Zuckerberg wins fight over Facebook idea

SAN FRANCISCO: Mark Zuckerberg won a legal battle against former Harvard classmates who accuse him of stealing their idea for Facebook, but the feud made famous on the silver screen is not over yet. 

Cameron and Tyler Winklevoss must accept a cash and stock settlement with Facebook that had been valued at $65 million, a US appeals court ruled. 

The Winklevoss brothers argued their settlement with Facebook was unfair because the company hid information from them during talks. But the twins were sophisticated negotiators aided by a team of lawyers, 9th US Circuit Court of Appeals Chief Judge Alex Kozinski wrote for a unanimous three-judge panel. "At some point, litigation must come to an end," Kozinski wrote. "That point has now been reached." 

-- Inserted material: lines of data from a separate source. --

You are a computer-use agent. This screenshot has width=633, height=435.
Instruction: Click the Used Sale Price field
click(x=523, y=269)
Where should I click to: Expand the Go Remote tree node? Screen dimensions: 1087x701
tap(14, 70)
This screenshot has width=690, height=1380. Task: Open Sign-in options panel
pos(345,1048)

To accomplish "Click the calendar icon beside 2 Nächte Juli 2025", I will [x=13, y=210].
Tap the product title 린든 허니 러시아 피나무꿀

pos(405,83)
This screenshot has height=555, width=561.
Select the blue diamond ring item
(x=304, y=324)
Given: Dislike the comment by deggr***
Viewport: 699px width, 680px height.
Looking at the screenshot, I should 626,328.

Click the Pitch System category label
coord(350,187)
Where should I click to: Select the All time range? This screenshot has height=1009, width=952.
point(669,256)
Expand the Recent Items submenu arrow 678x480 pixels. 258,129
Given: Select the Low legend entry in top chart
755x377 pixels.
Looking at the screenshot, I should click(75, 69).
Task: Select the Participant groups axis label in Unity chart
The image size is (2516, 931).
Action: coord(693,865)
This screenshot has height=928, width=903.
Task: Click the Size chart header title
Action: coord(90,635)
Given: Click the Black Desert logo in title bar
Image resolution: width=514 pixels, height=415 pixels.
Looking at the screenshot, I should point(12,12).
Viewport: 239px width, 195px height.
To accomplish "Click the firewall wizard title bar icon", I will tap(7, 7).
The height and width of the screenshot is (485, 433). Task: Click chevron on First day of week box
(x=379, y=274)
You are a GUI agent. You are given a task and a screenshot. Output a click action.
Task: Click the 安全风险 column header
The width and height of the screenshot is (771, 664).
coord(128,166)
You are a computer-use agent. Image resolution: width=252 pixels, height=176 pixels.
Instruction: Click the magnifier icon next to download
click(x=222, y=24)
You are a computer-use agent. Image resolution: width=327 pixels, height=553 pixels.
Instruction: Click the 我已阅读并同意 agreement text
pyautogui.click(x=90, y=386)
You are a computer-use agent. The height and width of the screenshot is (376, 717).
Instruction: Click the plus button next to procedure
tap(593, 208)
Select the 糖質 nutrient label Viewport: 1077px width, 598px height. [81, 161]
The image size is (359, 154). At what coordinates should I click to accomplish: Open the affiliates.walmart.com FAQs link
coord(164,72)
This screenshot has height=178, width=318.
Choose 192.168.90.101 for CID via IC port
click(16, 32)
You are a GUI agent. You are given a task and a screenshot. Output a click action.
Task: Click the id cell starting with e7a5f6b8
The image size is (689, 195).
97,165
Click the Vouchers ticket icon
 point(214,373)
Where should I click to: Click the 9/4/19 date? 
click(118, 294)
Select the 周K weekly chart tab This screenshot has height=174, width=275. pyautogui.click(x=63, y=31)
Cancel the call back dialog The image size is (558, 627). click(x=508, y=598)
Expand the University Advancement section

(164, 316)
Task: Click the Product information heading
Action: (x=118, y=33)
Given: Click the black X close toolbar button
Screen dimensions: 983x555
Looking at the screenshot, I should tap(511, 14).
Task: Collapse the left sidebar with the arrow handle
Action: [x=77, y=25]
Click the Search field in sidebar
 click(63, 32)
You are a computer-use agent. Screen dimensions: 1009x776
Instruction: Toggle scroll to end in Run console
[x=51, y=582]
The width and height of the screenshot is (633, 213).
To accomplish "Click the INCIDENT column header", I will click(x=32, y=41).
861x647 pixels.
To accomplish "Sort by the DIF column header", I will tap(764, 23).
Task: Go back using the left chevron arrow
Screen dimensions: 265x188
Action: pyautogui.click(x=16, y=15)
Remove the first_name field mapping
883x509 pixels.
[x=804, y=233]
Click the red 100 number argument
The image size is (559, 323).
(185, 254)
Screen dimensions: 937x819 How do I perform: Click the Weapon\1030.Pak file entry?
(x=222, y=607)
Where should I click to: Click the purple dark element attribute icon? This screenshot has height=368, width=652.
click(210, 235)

An attorney for the brothers, Jerome Falk Jr, said that his clients would seek a rehearing before a larger, "en banc" group of 9th Circuit judges. 

That larger group can overrule a three-judge panel, although only a fraction of cases undergo such a review. Should the 9th Circuit refuse to rehear the case, the last option would be an appeal to the US Supreme Court. 

Falk said he "respectfully" disagreed with the 9th Circuit's conclusions. 

The 6-foot, 5-inch Winklevoss brothers are Olympic rowers who participated in the 2008 games inBeijing, and their saga with Zuckerberg was dramatised in the film 'The Social Network'. 

In the movie, actor Armie Hammer played both identical twins. Zuckerberg's character snidely called them on-screen the "Winklevi". 

The twins, along with Divya Narendra, started a company called ConnectU while at Harvard. They say Zuckerberg stole their idea. Facebook denies these claims. 

Facebook took in $1.2 billion of revenue in 2010's first nine months, according to documents thatGoldman Sachs provided to clients to entice investors in a special fund set up to invest in the giant social networking firm. 

The company was valued at $50 billion as part of that transaction. The company said that it is evaluating the Internet market in China, but a source indicated it has not yet signed a business deal with any companies there. 

The Winklevoss twins and Narendra agreed to a settlement that had been valued at $65 million. But they argue that, based on an internal valuation that Facebook did not reveal, they should have received more Facebook shares as part of the deal. 

A lower court had granted Facebook's request to enforce the settlement with the Winklevoss twins and Narendra. The 9th Circuit agreed on Monday. 

"The Winklevosses are not the first parties bested by a competitor who then seek to gain through litigation what they were unable to achieve in the marketplace," Kozinski wrote.